* WORK INSTRUCTION:
Beginning with the first line of the entries below, quote each line until you reach and include the line with "Task: Open the 股票 (stocks) sidebar section".

* RECORDS SUPPLIED:

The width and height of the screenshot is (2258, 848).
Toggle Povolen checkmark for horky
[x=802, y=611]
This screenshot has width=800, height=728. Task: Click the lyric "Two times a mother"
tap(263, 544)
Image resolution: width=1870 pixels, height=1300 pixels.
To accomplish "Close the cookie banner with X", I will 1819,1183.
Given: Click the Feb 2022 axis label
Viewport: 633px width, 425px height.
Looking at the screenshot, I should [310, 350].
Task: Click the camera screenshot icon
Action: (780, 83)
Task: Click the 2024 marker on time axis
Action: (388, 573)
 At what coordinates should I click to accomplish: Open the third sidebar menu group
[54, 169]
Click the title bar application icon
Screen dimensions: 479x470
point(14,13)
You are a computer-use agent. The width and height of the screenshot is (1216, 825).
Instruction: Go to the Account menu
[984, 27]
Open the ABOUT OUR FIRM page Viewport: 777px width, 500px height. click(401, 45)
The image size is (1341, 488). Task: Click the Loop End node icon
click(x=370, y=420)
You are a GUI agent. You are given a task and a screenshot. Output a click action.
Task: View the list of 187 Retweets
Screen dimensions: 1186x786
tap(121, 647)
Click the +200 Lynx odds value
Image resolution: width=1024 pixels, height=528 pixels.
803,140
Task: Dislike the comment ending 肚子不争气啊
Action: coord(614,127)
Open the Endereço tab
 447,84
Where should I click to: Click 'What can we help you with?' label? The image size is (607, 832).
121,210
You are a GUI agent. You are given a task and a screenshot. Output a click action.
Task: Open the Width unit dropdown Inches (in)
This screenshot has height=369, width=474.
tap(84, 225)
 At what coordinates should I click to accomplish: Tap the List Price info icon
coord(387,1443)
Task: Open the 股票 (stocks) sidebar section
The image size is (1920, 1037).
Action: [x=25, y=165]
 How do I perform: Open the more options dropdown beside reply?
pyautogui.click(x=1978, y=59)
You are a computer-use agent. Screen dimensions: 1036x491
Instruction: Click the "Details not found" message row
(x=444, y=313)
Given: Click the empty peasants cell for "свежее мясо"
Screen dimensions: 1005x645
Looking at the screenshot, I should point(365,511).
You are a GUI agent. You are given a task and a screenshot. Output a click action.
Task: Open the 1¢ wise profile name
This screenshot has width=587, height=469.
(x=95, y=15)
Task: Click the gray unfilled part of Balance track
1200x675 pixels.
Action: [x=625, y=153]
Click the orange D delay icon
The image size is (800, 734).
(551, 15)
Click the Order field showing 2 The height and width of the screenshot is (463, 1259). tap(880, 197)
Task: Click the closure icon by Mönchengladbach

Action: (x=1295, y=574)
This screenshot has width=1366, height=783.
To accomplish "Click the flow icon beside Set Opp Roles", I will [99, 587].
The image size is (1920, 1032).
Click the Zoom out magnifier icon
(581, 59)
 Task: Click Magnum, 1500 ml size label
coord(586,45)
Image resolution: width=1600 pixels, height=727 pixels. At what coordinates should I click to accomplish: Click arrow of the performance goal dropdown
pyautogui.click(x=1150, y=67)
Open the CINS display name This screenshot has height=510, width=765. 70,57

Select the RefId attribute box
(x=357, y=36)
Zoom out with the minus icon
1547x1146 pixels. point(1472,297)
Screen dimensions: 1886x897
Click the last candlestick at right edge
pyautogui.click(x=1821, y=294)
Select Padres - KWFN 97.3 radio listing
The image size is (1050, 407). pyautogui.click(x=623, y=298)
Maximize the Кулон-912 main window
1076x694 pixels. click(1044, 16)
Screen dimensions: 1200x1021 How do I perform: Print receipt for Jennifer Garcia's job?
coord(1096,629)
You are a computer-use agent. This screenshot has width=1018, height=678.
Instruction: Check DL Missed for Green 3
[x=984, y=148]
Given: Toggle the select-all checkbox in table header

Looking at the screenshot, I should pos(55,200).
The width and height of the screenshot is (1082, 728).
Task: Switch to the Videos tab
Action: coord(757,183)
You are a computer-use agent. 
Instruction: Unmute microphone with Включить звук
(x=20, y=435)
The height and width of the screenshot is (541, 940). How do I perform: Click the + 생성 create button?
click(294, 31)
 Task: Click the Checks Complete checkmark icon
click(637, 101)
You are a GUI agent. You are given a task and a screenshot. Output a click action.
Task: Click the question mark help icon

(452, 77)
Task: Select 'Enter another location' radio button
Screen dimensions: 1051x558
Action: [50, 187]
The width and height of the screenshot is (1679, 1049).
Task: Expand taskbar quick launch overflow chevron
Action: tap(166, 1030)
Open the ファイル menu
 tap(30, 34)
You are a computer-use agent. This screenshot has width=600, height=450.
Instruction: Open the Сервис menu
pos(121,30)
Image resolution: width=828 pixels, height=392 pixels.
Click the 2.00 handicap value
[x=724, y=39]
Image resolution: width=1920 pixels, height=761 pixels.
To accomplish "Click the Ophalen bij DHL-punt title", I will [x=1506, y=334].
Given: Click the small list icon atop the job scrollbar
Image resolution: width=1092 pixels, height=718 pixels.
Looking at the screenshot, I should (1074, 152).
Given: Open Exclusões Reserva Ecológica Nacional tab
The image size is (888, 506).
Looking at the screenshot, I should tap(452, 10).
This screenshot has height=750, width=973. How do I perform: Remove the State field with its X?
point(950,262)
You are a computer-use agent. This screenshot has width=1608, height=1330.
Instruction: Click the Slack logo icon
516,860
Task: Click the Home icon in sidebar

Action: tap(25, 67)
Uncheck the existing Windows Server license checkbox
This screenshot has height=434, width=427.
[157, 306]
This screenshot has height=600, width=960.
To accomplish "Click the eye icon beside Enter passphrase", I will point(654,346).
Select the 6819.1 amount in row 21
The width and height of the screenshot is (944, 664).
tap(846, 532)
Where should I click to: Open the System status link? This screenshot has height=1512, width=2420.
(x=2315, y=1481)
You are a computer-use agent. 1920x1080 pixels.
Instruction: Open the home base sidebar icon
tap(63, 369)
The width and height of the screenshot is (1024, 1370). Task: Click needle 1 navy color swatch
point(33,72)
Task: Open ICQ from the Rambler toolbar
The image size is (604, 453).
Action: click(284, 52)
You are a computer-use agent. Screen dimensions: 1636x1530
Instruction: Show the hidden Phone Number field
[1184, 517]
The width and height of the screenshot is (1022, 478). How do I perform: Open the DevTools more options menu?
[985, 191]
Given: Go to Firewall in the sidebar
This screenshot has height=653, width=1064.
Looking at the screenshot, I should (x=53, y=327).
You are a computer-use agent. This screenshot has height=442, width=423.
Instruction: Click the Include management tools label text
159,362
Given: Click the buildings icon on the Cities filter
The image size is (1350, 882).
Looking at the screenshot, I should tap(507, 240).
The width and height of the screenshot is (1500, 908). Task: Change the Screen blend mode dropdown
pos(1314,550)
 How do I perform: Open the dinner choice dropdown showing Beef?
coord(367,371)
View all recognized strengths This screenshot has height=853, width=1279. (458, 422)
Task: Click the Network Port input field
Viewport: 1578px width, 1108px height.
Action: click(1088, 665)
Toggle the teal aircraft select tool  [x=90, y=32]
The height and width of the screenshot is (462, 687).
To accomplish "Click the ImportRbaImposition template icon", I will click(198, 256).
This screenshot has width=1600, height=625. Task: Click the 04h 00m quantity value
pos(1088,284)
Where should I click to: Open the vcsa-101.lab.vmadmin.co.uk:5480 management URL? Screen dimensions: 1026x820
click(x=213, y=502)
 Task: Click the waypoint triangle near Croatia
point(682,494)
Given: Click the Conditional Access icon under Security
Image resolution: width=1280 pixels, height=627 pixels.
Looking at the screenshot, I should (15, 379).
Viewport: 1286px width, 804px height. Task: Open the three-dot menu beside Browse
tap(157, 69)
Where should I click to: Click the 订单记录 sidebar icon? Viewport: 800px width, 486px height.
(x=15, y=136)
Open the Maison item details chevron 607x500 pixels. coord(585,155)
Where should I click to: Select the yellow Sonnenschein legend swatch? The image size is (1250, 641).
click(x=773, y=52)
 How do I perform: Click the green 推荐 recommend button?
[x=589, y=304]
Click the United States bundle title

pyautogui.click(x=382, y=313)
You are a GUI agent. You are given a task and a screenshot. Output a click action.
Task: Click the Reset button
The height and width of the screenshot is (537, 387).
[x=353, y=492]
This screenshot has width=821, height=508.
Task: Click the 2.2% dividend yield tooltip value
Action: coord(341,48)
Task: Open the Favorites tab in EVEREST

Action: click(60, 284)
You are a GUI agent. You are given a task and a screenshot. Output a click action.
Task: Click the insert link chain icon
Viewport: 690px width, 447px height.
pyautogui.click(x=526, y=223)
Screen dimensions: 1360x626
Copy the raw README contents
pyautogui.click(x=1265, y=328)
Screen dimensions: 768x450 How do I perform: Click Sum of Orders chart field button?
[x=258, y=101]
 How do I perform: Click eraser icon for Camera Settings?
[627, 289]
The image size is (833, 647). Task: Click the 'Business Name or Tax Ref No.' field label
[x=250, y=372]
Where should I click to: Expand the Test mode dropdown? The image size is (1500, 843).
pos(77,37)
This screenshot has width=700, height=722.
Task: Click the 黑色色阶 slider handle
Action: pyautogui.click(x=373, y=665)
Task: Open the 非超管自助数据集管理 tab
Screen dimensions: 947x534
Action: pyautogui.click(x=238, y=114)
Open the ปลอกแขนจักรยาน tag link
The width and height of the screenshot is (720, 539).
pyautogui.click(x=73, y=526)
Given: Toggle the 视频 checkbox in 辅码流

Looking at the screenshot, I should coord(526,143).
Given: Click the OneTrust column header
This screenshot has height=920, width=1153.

* TASK SOLUTION:
The width and height of the screenshot is (2258, 848).
Toggle Povolen checkmark for horky
[x=802, y=611]
This screenshot has width=800, height=728. Task: Click the lyric "Two times a mother"
tap(263, 544)
Image resolution: width=1870 pixels, height=1300 pixels.
To accomplish "Close the cookie banner with X", I will 1819,1183.
Given: Click the Feb 2022 axis label
Viewport: 633px width, 425px height.
Looking at the screenshot, I should [310, 350].
Task: Click the camera screenshot icon
Action: (780, 83)
Task: Click the 2024 marker on time axis
Action: (388, 573)
 At what coordinates should I click to accomplish: Open the third sidebar menu group
[54, 169]
Click the title bar application icon
Screen dimensions: 479x470
point(14,13)
You are a computer-use agent. The width and height of the screenshot is (1216, 825).
Instruction: Go to the Account menu
[984, 27]
Open the ABOUT OUR FIRM page Viewport: 777px width, 500px height. click(401, 45)
The image size is (1341, 488). Task: Click the Loop End node icon
click(x=370, y=420)
You are a GUI agent. You are given a task and a screenshot. Output a click action.
Task: View the list of 187 Retweets
Screen dimensions: 1186x786
tap(121, 647)
Click the +200 Lynx odds value
Image resolution: width=1024 pixels, height=528 pixels.
803,140
Task: Dislike the comment ending 肚子不争气啊
Action: coord(614,127)
Open the Endereço tab
 447,84
Where should I click to: Click 'What can we help you with?' label? The image size is (607, 832).
121,210
You are a GUI agent. You are given a task and a screenshot. Output a click action.
Task: Open the Width unit dropdown Inches (in)
This screenshot has height=369, width=474.
tap(84, 225)
 At what coordinates should I click to accomplish: Tap the List Price info icon
coord(387,1443)
Task: Open the 股票 (stocks) sidebar section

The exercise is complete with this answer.